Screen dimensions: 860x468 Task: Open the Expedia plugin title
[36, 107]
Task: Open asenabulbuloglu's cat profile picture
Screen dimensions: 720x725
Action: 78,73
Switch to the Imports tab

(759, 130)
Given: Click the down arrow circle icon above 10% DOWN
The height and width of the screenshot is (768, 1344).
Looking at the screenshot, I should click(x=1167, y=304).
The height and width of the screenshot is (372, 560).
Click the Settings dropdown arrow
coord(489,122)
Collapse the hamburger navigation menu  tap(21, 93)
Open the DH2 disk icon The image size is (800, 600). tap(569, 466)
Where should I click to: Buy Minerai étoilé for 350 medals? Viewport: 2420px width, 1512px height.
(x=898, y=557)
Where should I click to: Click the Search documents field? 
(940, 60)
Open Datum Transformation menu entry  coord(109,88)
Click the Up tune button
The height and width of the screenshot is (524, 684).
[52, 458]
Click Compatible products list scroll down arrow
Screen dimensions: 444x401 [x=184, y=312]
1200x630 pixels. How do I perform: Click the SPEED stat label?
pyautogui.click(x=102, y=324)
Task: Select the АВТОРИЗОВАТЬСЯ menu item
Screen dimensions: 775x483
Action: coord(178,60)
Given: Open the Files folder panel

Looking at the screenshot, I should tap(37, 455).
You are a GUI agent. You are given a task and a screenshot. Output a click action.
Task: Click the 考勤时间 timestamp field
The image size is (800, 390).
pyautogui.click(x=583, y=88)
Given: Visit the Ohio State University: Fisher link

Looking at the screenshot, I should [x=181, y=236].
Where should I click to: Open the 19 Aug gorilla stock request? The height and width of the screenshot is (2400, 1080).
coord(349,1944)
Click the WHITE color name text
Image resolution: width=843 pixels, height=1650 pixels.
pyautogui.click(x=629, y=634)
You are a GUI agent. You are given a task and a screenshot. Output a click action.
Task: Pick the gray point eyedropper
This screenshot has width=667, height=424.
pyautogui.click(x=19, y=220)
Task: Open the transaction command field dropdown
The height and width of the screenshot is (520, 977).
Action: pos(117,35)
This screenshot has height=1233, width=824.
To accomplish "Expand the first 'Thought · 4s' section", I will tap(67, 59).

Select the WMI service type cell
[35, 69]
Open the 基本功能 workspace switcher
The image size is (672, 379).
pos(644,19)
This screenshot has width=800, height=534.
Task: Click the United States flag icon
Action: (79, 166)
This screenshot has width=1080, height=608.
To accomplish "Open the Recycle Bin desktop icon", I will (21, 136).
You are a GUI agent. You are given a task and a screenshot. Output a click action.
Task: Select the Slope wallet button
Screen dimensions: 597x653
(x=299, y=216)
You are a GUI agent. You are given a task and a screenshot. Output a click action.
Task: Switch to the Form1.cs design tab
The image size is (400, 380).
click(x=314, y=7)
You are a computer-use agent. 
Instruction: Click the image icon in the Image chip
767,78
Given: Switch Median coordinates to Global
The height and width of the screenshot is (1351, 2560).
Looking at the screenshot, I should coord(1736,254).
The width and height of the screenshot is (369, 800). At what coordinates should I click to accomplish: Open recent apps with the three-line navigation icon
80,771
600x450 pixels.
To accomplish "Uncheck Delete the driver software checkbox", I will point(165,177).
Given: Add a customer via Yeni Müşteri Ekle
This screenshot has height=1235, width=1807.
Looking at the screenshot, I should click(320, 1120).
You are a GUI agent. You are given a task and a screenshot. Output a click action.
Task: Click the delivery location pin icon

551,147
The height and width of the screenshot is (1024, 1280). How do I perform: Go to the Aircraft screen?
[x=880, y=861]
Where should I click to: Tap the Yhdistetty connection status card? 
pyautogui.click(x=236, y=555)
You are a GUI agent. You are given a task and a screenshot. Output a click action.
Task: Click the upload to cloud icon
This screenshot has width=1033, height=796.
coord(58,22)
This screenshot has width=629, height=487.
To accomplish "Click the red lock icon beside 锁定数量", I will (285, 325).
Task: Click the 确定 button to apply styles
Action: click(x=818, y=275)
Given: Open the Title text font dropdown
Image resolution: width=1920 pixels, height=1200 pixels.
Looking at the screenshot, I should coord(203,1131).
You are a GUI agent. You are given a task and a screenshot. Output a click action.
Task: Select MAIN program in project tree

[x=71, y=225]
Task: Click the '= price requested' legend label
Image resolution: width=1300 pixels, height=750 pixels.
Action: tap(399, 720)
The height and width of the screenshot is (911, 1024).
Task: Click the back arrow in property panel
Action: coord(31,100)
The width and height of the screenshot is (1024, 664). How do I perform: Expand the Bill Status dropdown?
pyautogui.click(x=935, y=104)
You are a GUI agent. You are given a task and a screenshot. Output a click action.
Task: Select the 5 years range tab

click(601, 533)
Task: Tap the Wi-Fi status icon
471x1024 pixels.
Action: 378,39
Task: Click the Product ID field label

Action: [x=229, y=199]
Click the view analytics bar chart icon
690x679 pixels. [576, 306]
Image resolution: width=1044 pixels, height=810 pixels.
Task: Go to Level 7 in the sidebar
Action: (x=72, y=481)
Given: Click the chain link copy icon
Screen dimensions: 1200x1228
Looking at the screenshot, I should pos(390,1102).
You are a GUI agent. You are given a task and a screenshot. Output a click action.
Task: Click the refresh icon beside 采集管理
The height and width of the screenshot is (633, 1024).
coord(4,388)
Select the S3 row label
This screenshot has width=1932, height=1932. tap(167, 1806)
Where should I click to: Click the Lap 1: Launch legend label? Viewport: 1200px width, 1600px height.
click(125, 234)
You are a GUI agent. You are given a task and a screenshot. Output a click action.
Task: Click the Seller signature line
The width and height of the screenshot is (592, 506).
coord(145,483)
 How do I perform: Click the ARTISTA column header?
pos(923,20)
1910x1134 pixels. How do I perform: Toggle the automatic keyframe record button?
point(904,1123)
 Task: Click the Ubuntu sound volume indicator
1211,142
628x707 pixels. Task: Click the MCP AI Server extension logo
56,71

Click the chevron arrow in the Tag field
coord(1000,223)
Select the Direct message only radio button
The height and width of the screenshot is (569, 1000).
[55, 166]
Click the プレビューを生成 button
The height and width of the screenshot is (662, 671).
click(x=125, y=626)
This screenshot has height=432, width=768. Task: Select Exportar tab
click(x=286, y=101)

* _Task item_
From top to bottom, please output the material exactly.

* _Answer area_
Screen dimensions: 860x468 Task: Open the Expedia plugin title
[36, 107]
Task: Open asenabulbuloglu's cat profile picture
Screen dimensions: 720x725
Action: 78,73
Switch to the Imports tab

(759, 130)
Given: Click the down arrow circle icon above 10% DOWN
The height and width of the screenshot is (768, 1344).
Looking at the screenshot, I should click(x=1167, y=304).
The height and width of the screenshot is (372, 560).
Click the Settings dropdown arrow
coord(489,122)
Collapse the hamburger navigation menu  tap(21, 93)
Open the DH2 disk icon The image size is (800, 600). tap(569, 466)
Where should I click to: Buy Minerai étoilé for 350 medals? Viewport: 2420px width, 1512px height.
(x=898, y=557)
Where should I click to: Click the Search documents field? 
(940, 60)
Open Datum Transformation menu entry  coord(109,88)
Click the Up tune button
The height and width of the screenshot is (524, 684).
[52, 458]
Click Compatible products list scroll down arrow
Screen dimensions: 444x401 [x=184, y=312]
1200x630 pixels. How do I perform: Click the SPEED stat label?
pyautogui.click(x=102, y=324)
Task: Select the АВТОРИЗОВАТЬСЯ menu item
Screen dimensions: 775x483
Action: coord(178,60)
Given: Open the Files folder panel

Looking at the screenshot, I should tap(37, 455).
You are a GUI agent. You are given a task and a screenshot. Output a click action.
Task: Click the 考勤时间 timestamp field
The image size is (800, 390).
pyautogui.click(x=583, y=88)
Given: Visit the Ohio State University: Fisher link

Looking at the screenshot, I should [x=181, y=236].
Where should I click to: Open the 19 Aug gorilla stock request? The height and width of the screenshot is (2400, 1080).
coord(349,1944)
Click the WHITE color name text
Image resolution: width=843 pixels, height=1650 pixels.
pyautogui.click(x=629, y=634)
You are a GUI agent. You are given a task and a screenshot. Output a click action.
Task: Pick the gray point eyedropper
This screenshot has width=667, height=424.
pyautogui.click(x=19, y=220)
Task: Open the transaction command field dropdown
The height and width of the screenshot is (520, 977).
Action: pos(117,35)
This screenshot has height=1233, width=824.
To accomplish "Expand the first 'Thought · 4s' section", I will tap(67, 59).

Select the WMI service type cell
[35, 69]
Open the 基本功能 workspace switcher
The image size is (672, 379).
pos(644,19)
This screenshot has width=800, height=534.
Task: Click the United States flag icon
Action: (79, 166)
This screenshot has width=1080, height=608.
To accomplish "Open the Recycle Bin desktop icon", I will (21, 136).
You are a GUI agent. You are given a task and a screenshot. Output a click action.
Task: Select the Slope wallet button
Screen dimensions: 597x653
(x=299, y=216)
You are a GUI agent. You are given a task and a screenshot. Output a click action.
Task: Switch to the Form1.cs design tab
The image size is (400, 380).
click(x=314, y=7)
You are a computer-use agent. 
Instruction: Click the image icon in the Image chip
767,78
Given: Switch Median coordinates to Global
The height and width of the screenshot is (1351, 2560).
Looking at the screenshot, I should coord(1736,254).
The width and height of the screenshot is (369, 800). At what coordinates should I click to accomplish: Open recent apps with the three-line navigation icon
80,771
600x450 pixels.
To accomplish "Uncheck Delete the driver software checkbox", I will point(165,177).
Given: Add a customer via Yeni Müşteri Ekle
This screenshot has height=1235, width=1807.
Looking at the screenshot, I should click(320, 1120).
You are a GUI agent. You are given a task and a screenshot. Output a click action.
Task: Click the delivery location pin icon

551,147
The height and width of the screenshot is (1024, 1280). How do I perform: Go to the Aircraft screen?
[x=880, y=861]
Where should I click to: Tap the Yhdistetty connection status card? 
pyautogui.click(x=236, y=555)
You are a GUI agent. You are given a task and a screenshot. Output a click action.
Task: Click the upload to cloud icon
This screenshot has width=1033, height=796.
coord(58,22)
This screenshot has width=629, height=487.
To accomplish "Click the red lock icon beside 锁定数量", I will (285, 325).
Task: Click the 确定 button to apply styles
Action: click(x=818, y=275)
Given: Open the Title text font dropdown
Image resolution: width=1920 pixels, height=1200 pixels.
Looking at the screenshot, I should coord(203,1131).
You are a GUI agent. You are given a task and a screenshot. Output a click action.
Task: Select MAIN program in project tree

[x=71, y=225]
Task: Click the '= price requested' legend label
Image resolution: width=1300 pixels, height=750 pixels.
Action: tap(399, 720)
The height and width of the screenshot is (911, 1024).
Task: Click the back arrow in property panel
Action: coord(31,100)
The width and height of the screenshot is (1024, 664). How do I perform: Expand the Bill Status dropdown?
pyautogui.click(x=935, y=104)
You are a GUI agent. You are given a task and a screenshot. Output a click action.
Task: Select the 5 years range tab

click(601, 533)
Task: Tap the Wi-Fi status icon
471x1024 pixels.
Action: 378,39
Task: Click the Product ID field label

Action: [x=229, y=199]
Click the view analytics bar chart icon
690x679 pixels. [576, 306]
Image resolution: width=1044 pixels, height=810 pixels.
Task: Go to Level 7 in the sidebar
Action: (x=72, y=481)
Given: Click the chain link copy icon
Screen dimensions: 1200x1228
Looking at the screenshot, I should pos(390,1102).
You are a GUI agent. You are given a task and a screenshot. Output a click action.
Task: Click the refresh icon beside 采集管理
The height and width of the screenshot is (633, 1024).
coord(4,388)
Select the S3 row label
This screenshot has width=1932, height=1932. tap(167, 1806)
Where should I click to: Click the Lap 1: Launch legend label? Viewport: 1200px width, 1600px height.
click(125, 234)
You are a GUI agent. You are given a task and a screenshot. Output a click action.
Task: Click the Seller signature line
The width and height of the screenshot is (592, 506).
coord(145,483)
 How do I perform: Click the ARTISTA column header?
pos(923,20)
1910x1134 pixels. How do I perform: Toggle the automatic keyframe record button?
point(904,1123)
 Task: Click the Ubuntu sound volume indicator
1211,142
628x707 pixels. Task: Click the MCP AI Server extension logo
56,71

Click the chevron arrow in the Tag field
coord(1000,223)
Select the Direct message only radio button
The height and width of the screenshot is (569, 1000).
[55, 166]
Click the プレビューを生成 button
The height and width of the screenshot is (662, 671).
click(x=125, y=626)
This screenshot has height=432, width=768. Task: Select Exportar tab
click(x=286, y=101)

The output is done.